Problem statement
What you hand back must match the records word for word, with no pictures.
▬▬▬▬▬▬▬▬▬▬
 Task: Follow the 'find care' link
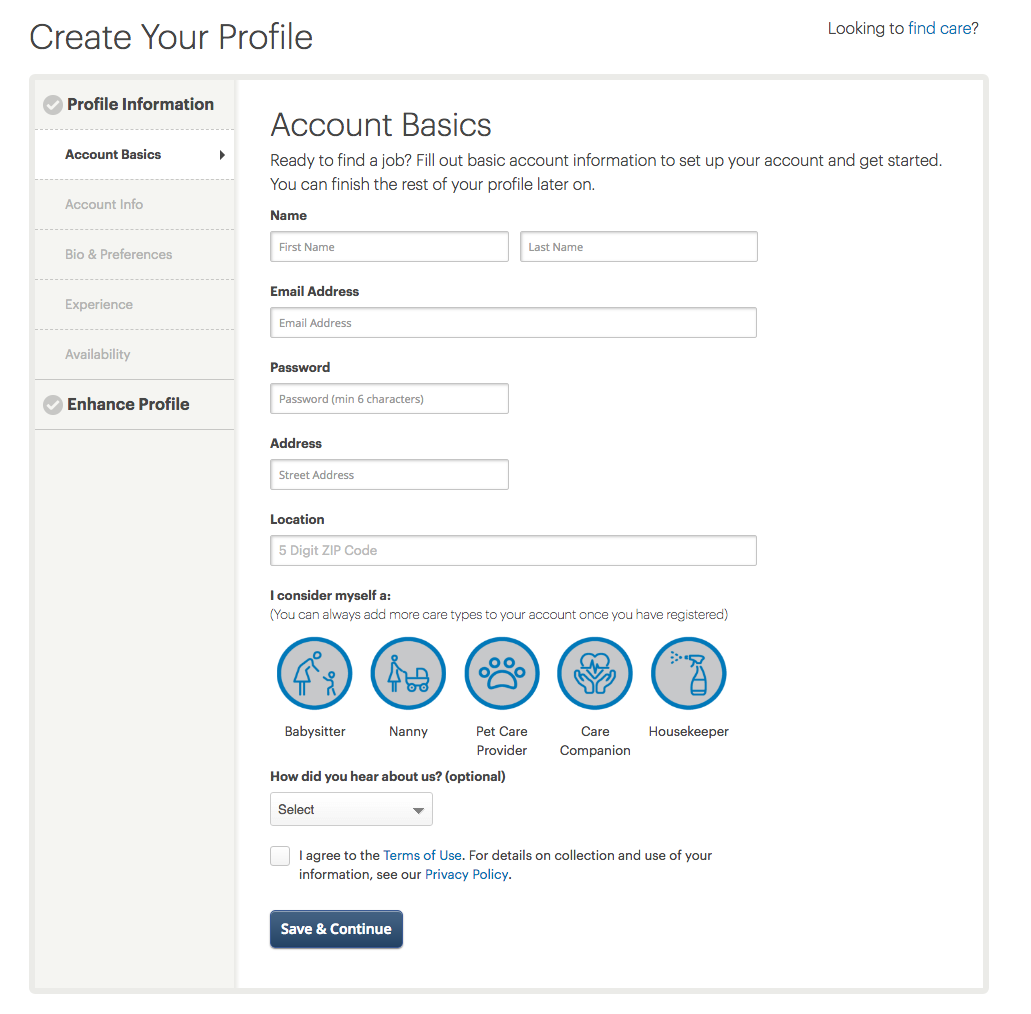(939, 29)
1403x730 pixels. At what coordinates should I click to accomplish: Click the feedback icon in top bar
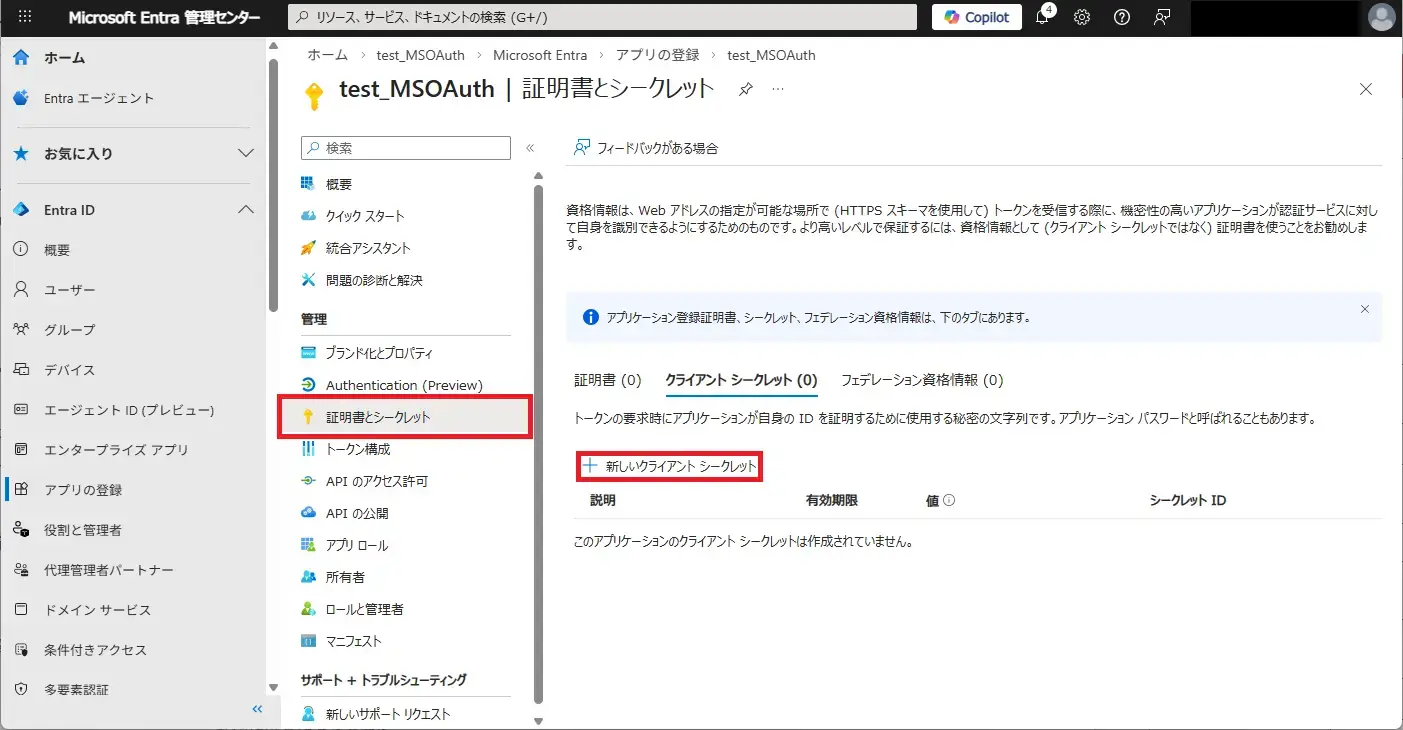click(1162, 17)
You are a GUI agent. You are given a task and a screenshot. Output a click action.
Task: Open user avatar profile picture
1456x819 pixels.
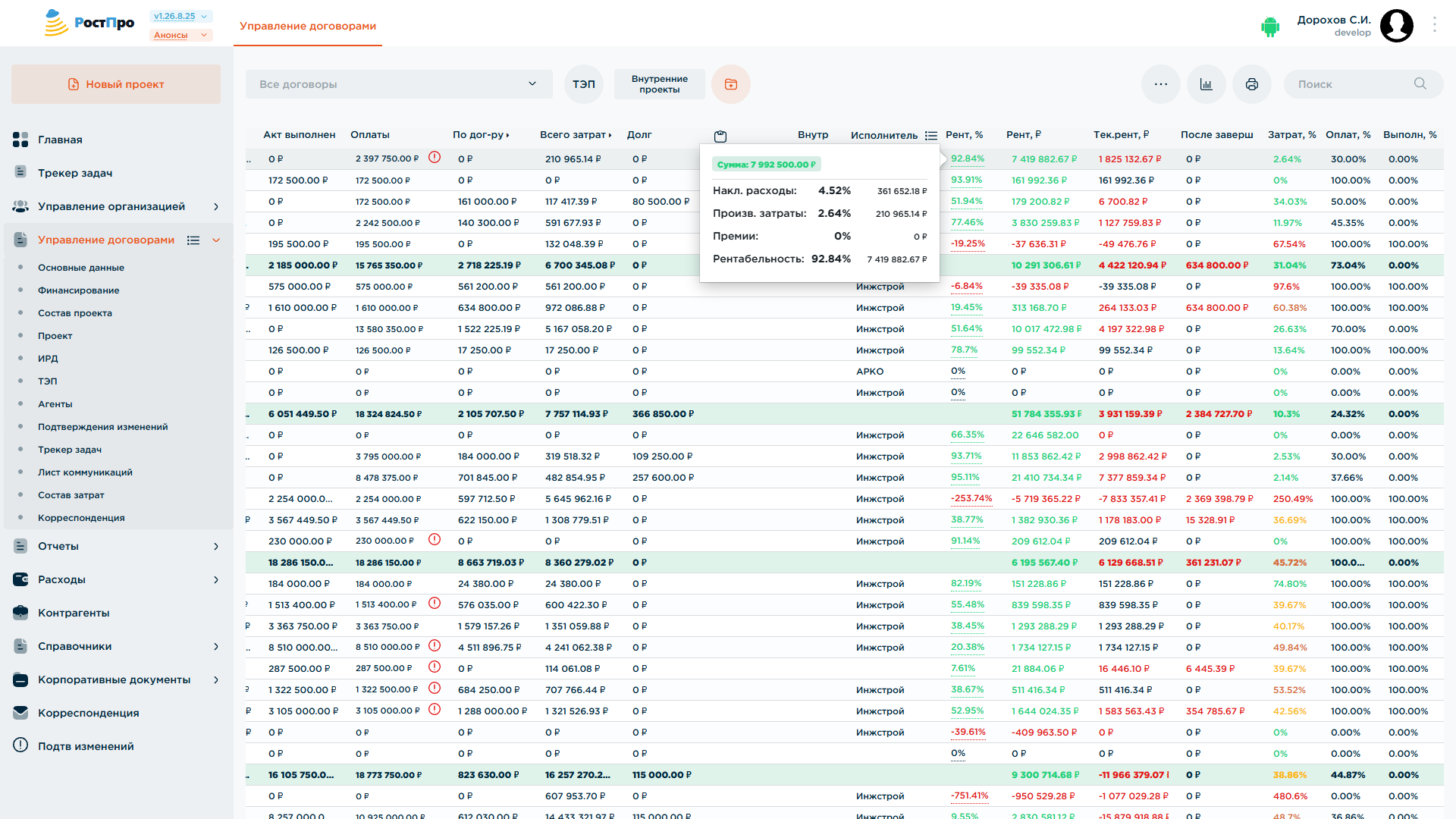pos(1397,26)
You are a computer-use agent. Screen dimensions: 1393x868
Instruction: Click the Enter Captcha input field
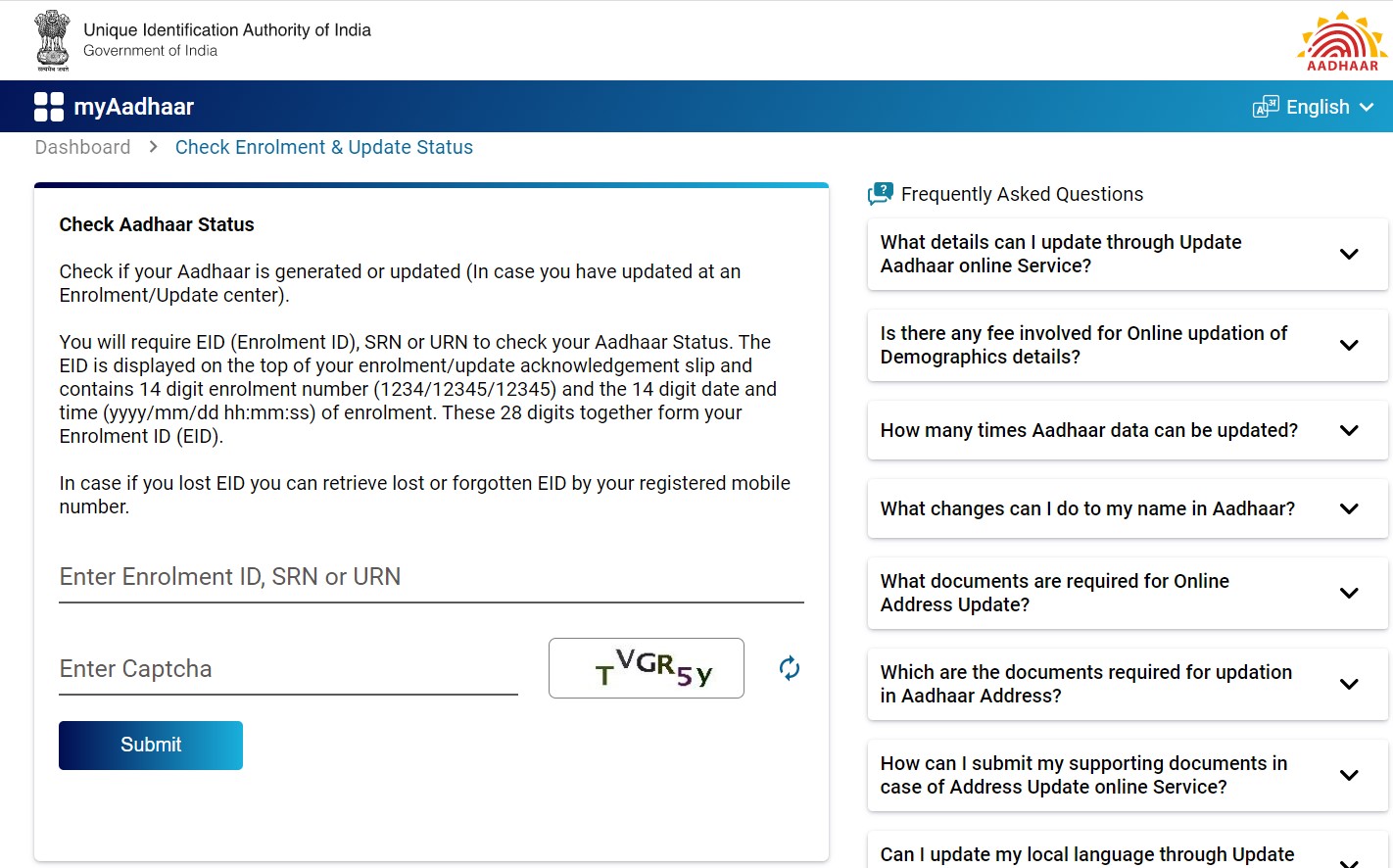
▬▬▬▬▬▬▬▬▬▬
Solution to this problem
 Task: Follow the 'find care' link
(939, 29)
1403x730 pixels. At what coordinates should I click to accomplish: Click the feedback icon in top bar
click(1162, 17)
You are a GUI agent. You are given a task and a screenshot. Output a click action.
Task: Open user avatar profile picture
1456x819 pixels.
pos(1397,26)
You are a computer-use agent. Screen dimensions: 1393x868
Instruction: Click the Enter Captcha input field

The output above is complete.